Do not treat a high score on generic answer quality as a domain release. The release gate should prove the system respects the domain’s authority model.

Jurisdiction, Tenant, and Version Boundaries

Domain answers often depend on where, when, and for whom the question is asked.

Track:

tenant or customer boundary;
jurisdiction or region;
policy version;
document version;
effective date;
reviewer role;
data retention class;
source freshness.

A finance policy from the wrong jurisdiction, a clinical note from the wrong patient, a legal document from the wrong matter, or an insurance policy from the wrong effective date is not weak evidence. It is unsafe evidence.

Review and Approval

Domain agents often produce recommendations rather than final decisions.

Use human review for:

clinical, legal, financial, or compliance decisions;
low-confidence classifications;
conflicting evidence;
exceptions to policy;
irreversible actions;
communications that create obligation or liability.

The review interface should show evidence, policy checks, extracted fields, uncertainty, and the proposed action.

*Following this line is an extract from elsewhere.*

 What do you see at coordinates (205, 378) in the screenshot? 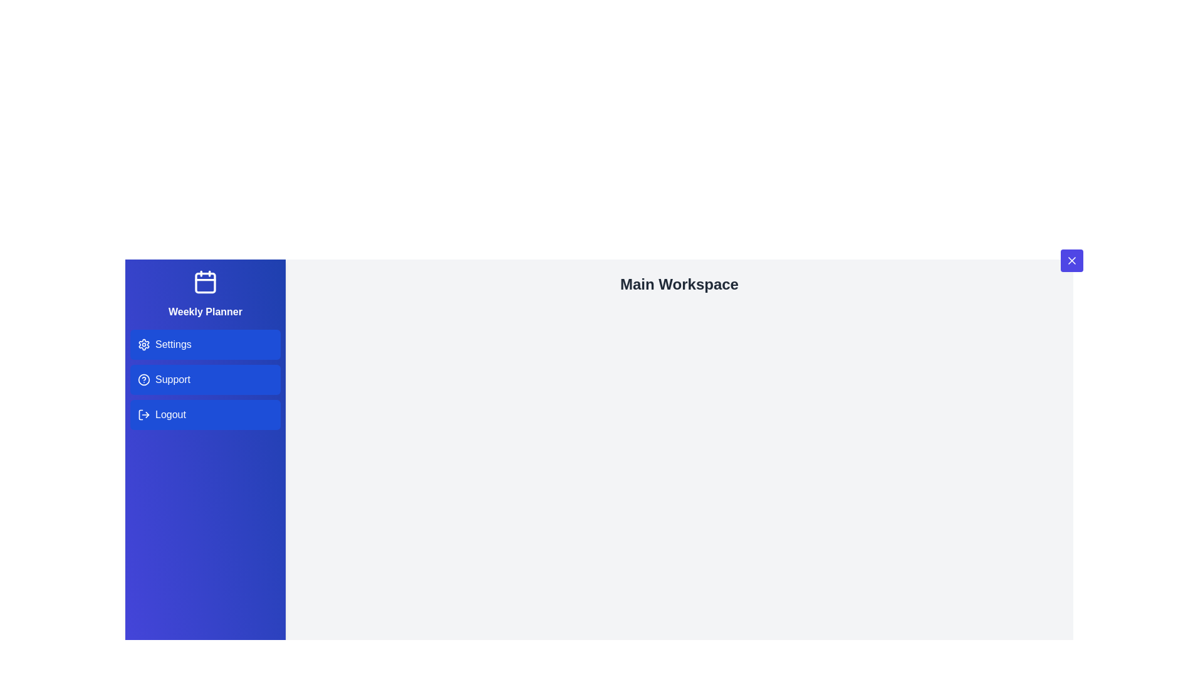
I see `the 'Support' menu item to open the support section` at bounding box center [205, 378].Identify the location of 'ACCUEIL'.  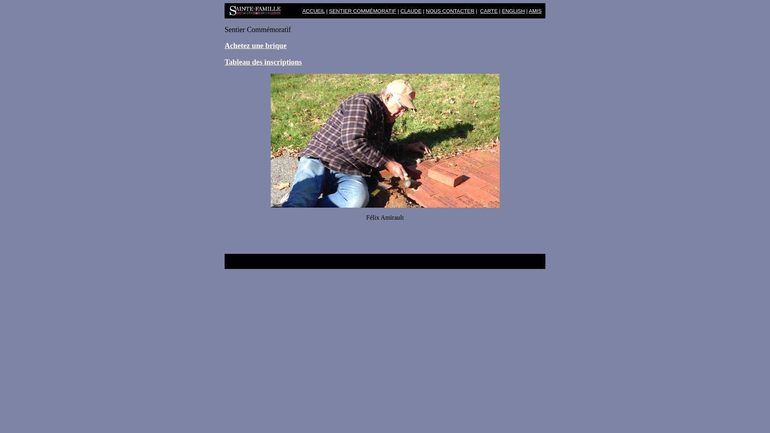
(313, 11).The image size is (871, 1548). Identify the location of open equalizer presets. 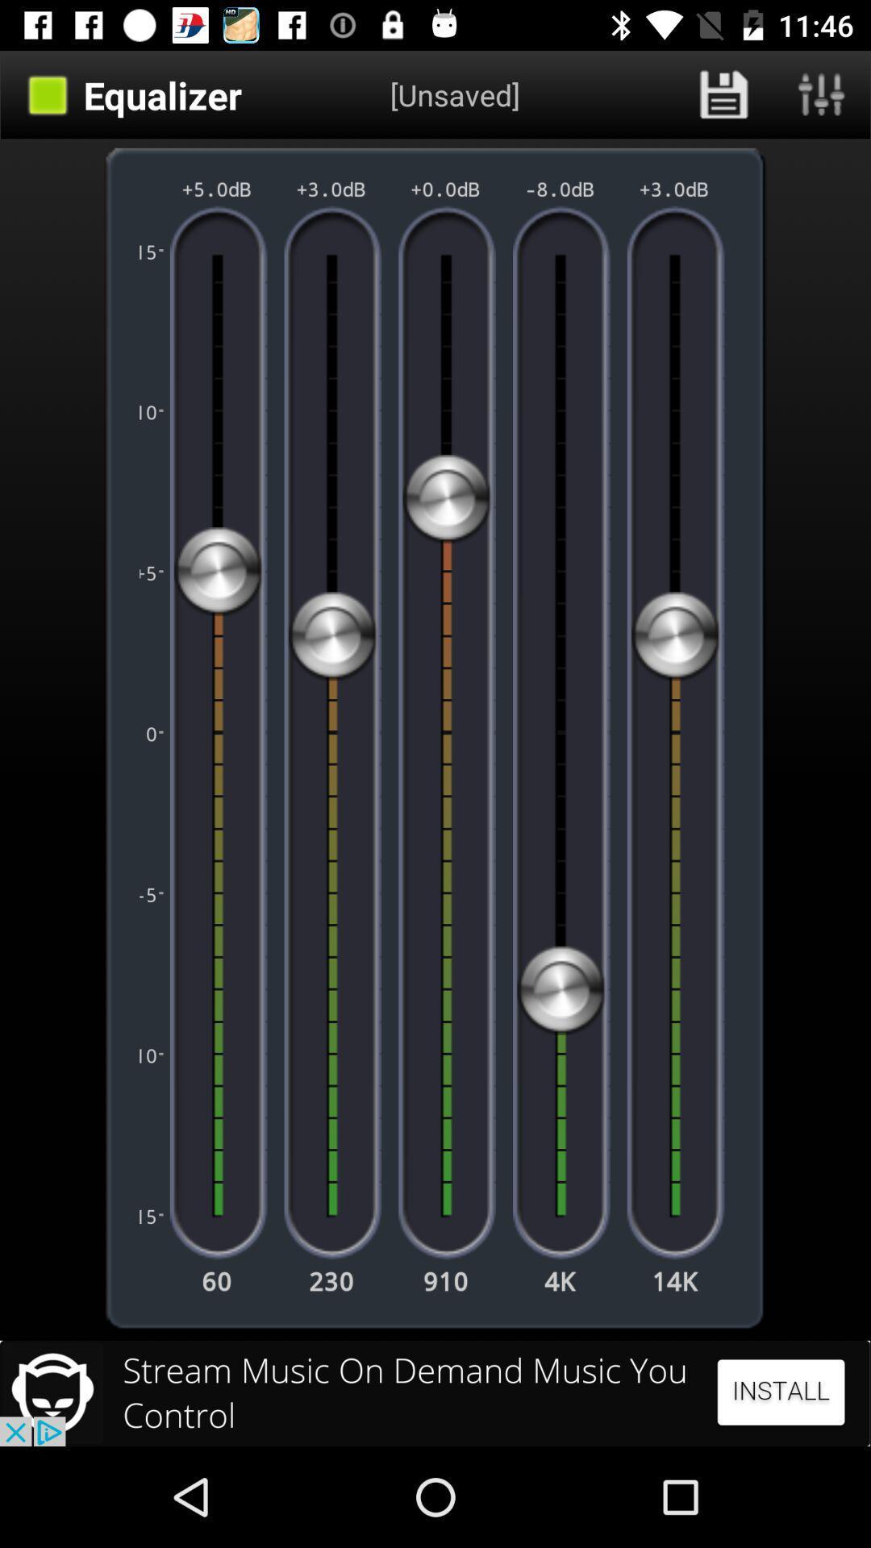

Reviewer decisions should become data. Capture whether the reviewer accepted, edited, rejected, or escalated the recommendation and why. Those records can update evals, policy examples, prompts, and training material.

Domain Evals

Generic evals are not enough.

Add evals for:

domain terminology;
document extraction;
citation accuracy;
missing evidence;
policy exceptions;
escalation thresholds;
privacy constraints;
adversarial or ambiguous inputs;
reviewer override cases.

Use subject matter experts for labels where judgment matters.

Domain Eval Matrix

Eval Type	Example
Evidence grounding	answer must cite current policy or source span
Extraction accuracy	required fields match labeled document fixtures
Missing evidence	system asks for more evidence or escalates
Policy exception	recommendation follows exception workflow
Privacy boundary	agent refuses cross-tenant or unauthorized data
Jurisdiction/version	answer uses correct region and policy date
Reviewer override	overridden recommendations become regression cases
Communication risk	drafts avoid obligation, diagnosis, promise, or final decision language

Domain evals should include negative cases. The system must prove it knows when not to answer.

Failure Modes

The agent sounds authoritative while evidence is weak.
Domain-specific policy lives only in prompts.
The agent treats recommendations as decisions.
Retrieval mixes tenants, jurisdictions, or policy versions.
Evals measure language quality but not domain correctness.
Human review lacks enough evidence to make a decision.
The system uses a general web source where only approved domain sources are allowed.
Reviewer overrides are not captured, so the same mistake repeats.
A draft message creates legal, financial, clinical, or contractual obligation.
Memory stores regulated or sensitive facts without retention and deletion rules.

Review Questions

Before piloting a domain agent, ask:

Which decisions are the agent forbidden to make?
Which evidence sources are authoritative, stale, forbidden, or insufficient?
Which human role owns final review?
Which tenant, jurisdiction, policy, or document version applies?
What must be retained for audit?
What must be redacted from prompts, traces, memory, and final output?
Which eval fails the release if the agent sounds confident but lacks evidence?
How do reviewer corrections become regression tests?